Baseball season, hurricane season, flu season, or carnival season?
The only one of these seasons that starts in the fall and continues through winter is the flu season.
AZUZ: It's closed down schools in at least 12 states. It set a record for the number of cases in New York state. It's the first time in 15 years that every state in the continental U.S. has reported widespread activity during the same week and it's possible that the current flu season that's ravaging the country hasn't even peaked yet.
Part of the reason is that this year's flu vaccine appears to be one of the least effective in recent years, though doctors say people should still get it because it might make the flu less severe. H3N2 is the specific strain of the virus that's making so many people sick. This strain usually causes higher rates of hospitalizations and death.
ELIZABETH COHEN, CNN SENIOR MEDICAL CORRESPONDENT: It's always scary when you hear of someone dying from something as common as the flu.
There are four main ways the flu can turn deadly.
The first and most common cause is pneumonia. The influenza virus can directly cause viral pneumonia. When someone has the flu, it can weaken their immune system so much that another virus or bacteria can enter the lungs. Infected lungs filled with fluid making it difficult to breathe, so oxygen can't get to the rest of the body which can lead to death.

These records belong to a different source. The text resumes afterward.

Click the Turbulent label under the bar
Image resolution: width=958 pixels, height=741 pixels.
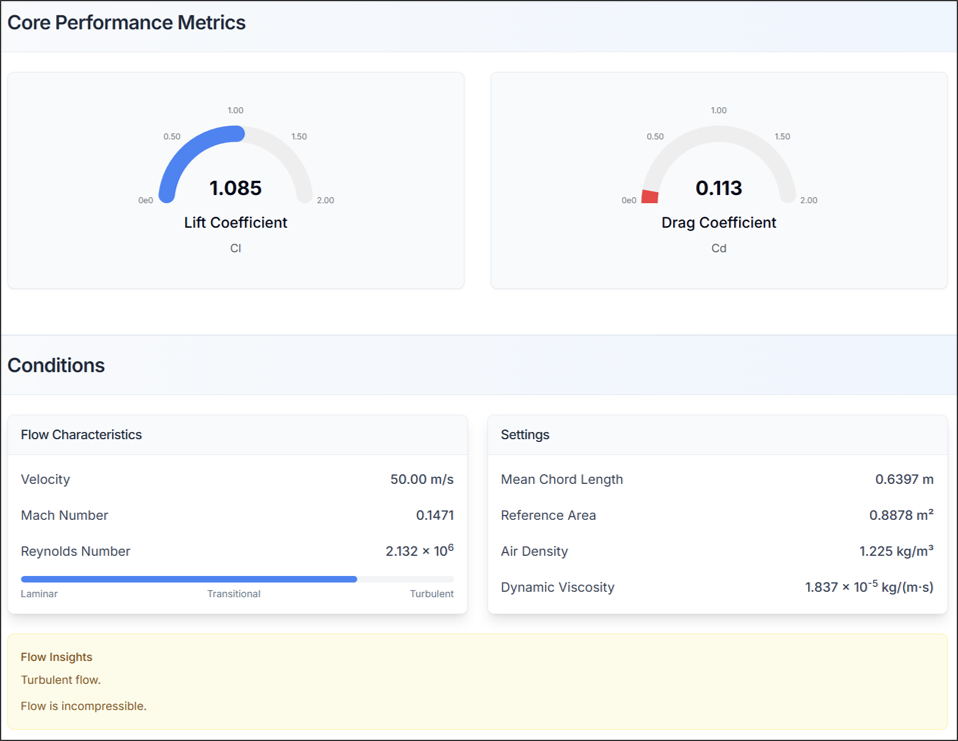431,594
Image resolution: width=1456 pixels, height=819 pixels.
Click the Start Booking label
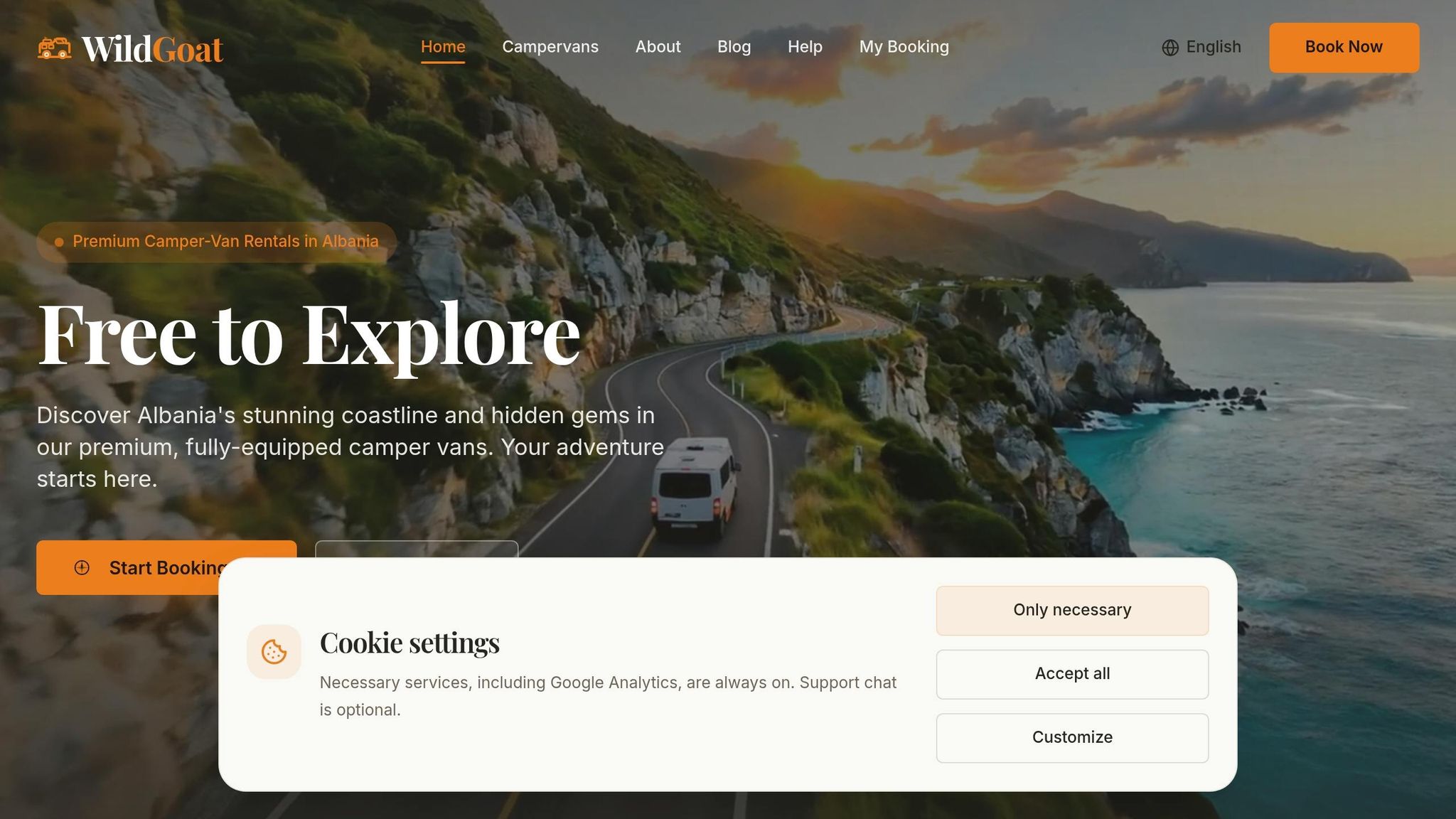168,567

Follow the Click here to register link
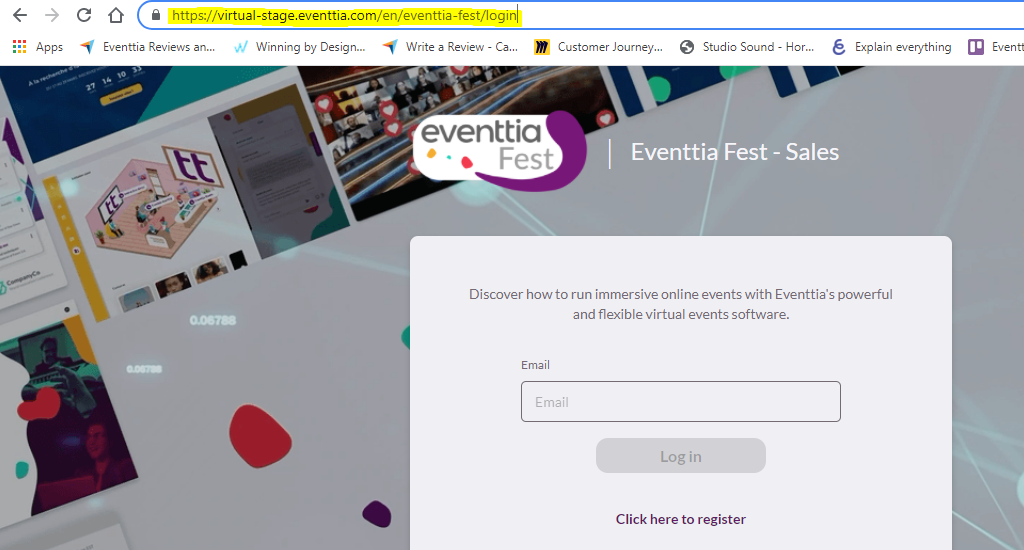click(x=680, y=519)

Sepsis is the second way the flu can become lethal, especially in healthy and younger adults and children. Sepsis occurs when a person's immune system goes into overdrive trying to fight the flu. This causes inflammation which can lead to a cascade of symptoms that ultimately ends in organ failure.
A third way the flu can kill is by increasing your risk of heart attack. Experts say an adult's risk of heart attack increases six-fold in a seven days following a flu diagnosis.
The fourth way the flu can kill is by dehydration, particularly among infants and young children. The flu often causes vomiting and diarrhea which can quickly become life threatening if fluids aren't replaced in the body.
So, if you get the flu, when should you be worried?
Some people have a higher risks for serious complications from the flu, including the elderly, children under the age of 5, pregnant women and those with chronic health problems.
If this is you, make sure you see a doctor. If you're a healthy older child or adult, watch out for sudden dizziness, severe, persistent vomiting, difficulty breathing, pain or pressure in the chest or abdomen, and flu-like symptoms that improve, then return with a fever or worse cough.